CFD Online Discussion Forums

CFD Online Discussion Forums (
-   OpenFOAM Running, Solving & CFD (
-   -   AMG Solver in parallel (

fra76 December 5, 2006 06:15

Hi all! I've tried to use the
Hi all!
I've tried to use the AMG solver in a parallel, simpleFoam case single precision, but it seems to be really very slow, with a slow load for CPU during pressure solving, and "501" iteration for each SIMPLE iteration.
I used "AMG 1.e-6 0 100".
I switched to ICCG and everything seems ok, now.

Furthermore, is it possible to use a fast network instead of the ethernet? If yes, shoud I recompile lamport MPI or what?


hjasak December 5, 2006 06:29

It probably means you've messe
It probably means you've messed up your discretisation or boundary conditions.

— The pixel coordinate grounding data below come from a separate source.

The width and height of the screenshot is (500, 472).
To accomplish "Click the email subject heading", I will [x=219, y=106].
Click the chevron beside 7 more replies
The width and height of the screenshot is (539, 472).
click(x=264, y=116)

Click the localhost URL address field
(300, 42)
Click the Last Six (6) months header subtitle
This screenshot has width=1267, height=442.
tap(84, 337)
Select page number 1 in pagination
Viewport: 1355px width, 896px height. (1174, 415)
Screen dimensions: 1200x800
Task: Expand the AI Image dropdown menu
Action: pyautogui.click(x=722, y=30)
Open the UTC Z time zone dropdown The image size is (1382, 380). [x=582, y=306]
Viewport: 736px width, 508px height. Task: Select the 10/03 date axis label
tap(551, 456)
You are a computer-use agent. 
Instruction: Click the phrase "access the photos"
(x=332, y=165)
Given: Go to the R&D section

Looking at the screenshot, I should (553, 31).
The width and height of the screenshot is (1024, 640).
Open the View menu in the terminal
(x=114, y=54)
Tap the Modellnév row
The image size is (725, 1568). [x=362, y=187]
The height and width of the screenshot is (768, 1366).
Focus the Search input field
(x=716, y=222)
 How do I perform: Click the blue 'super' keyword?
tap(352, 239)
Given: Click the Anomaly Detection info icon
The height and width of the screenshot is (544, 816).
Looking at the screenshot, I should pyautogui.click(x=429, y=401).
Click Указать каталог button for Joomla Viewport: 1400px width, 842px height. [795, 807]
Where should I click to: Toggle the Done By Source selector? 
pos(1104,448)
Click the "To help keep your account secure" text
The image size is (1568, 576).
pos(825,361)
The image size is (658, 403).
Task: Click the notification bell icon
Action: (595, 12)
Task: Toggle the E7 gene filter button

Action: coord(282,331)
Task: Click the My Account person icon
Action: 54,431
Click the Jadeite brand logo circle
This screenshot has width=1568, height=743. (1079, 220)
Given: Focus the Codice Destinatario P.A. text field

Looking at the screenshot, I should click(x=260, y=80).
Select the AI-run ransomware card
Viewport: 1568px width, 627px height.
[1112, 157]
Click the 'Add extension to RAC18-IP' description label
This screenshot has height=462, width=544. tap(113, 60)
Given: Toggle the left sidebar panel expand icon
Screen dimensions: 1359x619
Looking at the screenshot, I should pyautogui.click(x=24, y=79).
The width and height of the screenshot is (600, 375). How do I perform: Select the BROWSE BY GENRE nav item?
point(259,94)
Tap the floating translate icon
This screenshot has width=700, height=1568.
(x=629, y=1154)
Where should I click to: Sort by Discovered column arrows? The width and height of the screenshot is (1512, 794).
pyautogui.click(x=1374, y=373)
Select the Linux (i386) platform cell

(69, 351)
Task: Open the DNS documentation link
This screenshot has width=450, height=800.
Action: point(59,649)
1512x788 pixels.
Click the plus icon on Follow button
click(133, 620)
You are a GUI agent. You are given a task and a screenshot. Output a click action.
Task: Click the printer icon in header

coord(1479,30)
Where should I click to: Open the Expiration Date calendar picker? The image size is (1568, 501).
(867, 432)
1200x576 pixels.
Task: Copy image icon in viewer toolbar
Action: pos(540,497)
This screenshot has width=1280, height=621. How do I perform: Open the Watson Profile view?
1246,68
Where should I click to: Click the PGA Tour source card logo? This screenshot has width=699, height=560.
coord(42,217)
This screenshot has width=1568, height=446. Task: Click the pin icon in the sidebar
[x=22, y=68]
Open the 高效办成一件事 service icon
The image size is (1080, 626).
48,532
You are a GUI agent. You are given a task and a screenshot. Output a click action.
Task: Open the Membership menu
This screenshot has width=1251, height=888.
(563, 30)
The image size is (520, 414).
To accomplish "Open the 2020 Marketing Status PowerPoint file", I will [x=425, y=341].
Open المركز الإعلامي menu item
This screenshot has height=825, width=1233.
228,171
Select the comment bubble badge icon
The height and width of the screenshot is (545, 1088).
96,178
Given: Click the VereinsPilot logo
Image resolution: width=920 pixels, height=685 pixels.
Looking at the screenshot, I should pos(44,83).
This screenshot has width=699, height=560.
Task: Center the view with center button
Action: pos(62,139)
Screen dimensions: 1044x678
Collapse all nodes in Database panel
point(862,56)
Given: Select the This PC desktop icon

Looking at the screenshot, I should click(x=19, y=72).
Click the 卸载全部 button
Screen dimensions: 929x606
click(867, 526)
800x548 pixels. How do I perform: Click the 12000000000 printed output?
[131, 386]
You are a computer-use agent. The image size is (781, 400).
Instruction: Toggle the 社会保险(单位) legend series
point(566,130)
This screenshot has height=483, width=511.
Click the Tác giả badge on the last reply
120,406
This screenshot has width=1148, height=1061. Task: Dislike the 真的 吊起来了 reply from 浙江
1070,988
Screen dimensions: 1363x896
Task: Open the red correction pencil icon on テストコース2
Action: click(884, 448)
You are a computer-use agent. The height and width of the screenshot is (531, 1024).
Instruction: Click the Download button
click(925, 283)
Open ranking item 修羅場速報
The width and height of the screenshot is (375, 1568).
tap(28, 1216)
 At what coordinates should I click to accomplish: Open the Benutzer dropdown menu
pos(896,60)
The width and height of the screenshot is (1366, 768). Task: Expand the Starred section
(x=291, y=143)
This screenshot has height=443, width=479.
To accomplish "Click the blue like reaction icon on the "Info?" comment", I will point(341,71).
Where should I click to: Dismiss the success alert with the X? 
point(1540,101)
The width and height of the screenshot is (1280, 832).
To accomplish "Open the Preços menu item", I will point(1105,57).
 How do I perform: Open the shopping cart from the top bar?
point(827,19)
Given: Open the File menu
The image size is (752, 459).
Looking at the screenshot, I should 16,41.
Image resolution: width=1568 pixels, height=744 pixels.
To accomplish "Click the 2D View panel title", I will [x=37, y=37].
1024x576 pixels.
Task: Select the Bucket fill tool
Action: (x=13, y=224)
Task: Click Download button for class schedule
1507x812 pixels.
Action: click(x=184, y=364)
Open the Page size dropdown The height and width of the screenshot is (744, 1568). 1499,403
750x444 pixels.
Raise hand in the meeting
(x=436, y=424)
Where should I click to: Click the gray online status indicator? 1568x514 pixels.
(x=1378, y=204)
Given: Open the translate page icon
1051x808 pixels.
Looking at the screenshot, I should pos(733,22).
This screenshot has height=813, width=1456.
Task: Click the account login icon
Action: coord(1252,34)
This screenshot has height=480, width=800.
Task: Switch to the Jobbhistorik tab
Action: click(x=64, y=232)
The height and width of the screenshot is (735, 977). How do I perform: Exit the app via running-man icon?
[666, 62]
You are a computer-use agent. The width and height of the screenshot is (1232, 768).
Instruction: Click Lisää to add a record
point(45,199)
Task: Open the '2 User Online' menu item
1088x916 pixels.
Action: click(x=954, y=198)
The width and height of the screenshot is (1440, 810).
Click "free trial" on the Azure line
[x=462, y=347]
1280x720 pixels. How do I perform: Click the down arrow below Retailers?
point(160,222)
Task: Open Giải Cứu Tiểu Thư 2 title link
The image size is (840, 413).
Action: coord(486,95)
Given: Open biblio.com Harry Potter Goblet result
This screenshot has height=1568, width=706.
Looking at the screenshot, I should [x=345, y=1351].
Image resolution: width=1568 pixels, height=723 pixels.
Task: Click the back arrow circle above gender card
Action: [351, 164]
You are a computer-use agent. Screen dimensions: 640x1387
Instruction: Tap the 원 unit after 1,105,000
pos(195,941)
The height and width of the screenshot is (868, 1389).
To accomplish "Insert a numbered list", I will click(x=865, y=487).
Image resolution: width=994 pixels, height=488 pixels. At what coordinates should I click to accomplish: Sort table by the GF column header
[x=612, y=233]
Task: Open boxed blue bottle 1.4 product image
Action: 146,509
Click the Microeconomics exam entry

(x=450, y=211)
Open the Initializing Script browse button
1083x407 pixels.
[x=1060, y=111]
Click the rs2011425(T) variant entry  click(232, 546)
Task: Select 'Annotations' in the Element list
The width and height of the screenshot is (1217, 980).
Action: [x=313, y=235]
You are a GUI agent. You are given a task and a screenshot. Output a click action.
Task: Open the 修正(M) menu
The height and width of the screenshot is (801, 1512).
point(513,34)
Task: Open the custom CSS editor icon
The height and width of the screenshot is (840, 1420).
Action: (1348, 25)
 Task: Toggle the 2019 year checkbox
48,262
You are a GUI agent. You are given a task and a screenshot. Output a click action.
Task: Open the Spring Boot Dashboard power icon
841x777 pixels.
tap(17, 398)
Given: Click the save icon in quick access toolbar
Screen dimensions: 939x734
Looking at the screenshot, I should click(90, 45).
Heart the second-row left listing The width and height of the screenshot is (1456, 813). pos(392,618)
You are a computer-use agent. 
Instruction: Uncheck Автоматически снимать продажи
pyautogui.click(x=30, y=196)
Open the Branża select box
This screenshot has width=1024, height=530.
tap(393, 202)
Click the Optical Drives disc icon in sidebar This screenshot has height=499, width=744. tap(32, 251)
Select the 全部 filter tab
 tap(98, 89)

The solver is "slow" because it is doing a maximum number of iterations without converging, meaning that something in your mesh or discretisation setp is bothering it.

Since I wrote the solver, I wouldn't mind trying it out (if the case is public).


hjasak December 5, 2006 06:49

Sorry, a few more questions:
Sorry, a few more questions:
- can you plot the residual history for the solver (go to ~/.OpenFOAM-1.3/controlDict and set the debug switch for lduMatrix to 2. This will give you a residual for every iteration). It may be useful to show this for ICCG as well
- how big is this case?
- you are running single precision and converging to 1e-6. The round-off error at single precision will be around 1e-7 (times the number of equations for the residual). Is that your problem?


fra76 December 5, 2006 09:05

Hi Hrvoje! Thanks for your re
Hi Hrvoje!
Thanks for your reply!
At first, I've tried to increase the tolerance of the solver (up to 1e-5). Seems to be better.
First iteration: 501 + 17 (1 non-orthogonal corrector)
Second: 501 15
Third: 21 11
Fourth: 24 15
It came back to 501 during 6th and 7th iteration, but I'm letting it go.

I'll make some tests, single and double precision, with debug activated, and I'll let you know something!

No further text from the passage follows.